• **Required work**: Arrange every line of the records below as a numbered list, omitting any blank lines.

# start of Material for this exercise

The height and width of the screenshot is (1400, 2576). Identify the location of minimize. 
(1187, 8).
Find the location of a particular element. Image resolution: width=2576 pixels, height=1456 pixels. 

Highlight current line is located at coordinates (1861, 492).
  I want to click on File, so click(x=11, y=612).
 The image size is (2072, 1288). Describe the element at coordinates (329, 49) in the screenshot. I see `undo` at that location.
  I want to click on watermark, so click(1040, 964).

# end of Material for this exercise

• **Result of the exercise**:
1. The height and width of the screenshot is (1400, 2576). Identify the location of minimize. 
2. (1187, 8).
3. Find the location of a particular element. Image resolution: width=2576 pixels, height=1456 pixels. 
4. Highlight current line is located at coordinates (1861, 492).
5.   I want to click on File, so click(x=11, y=612).
6.  The image size is (2072, 1288). Describe the element at coordinates (329, 49) in the screenshot. I see `undo` at that location.
7.   I want to click on watermark, so click(1040, 964).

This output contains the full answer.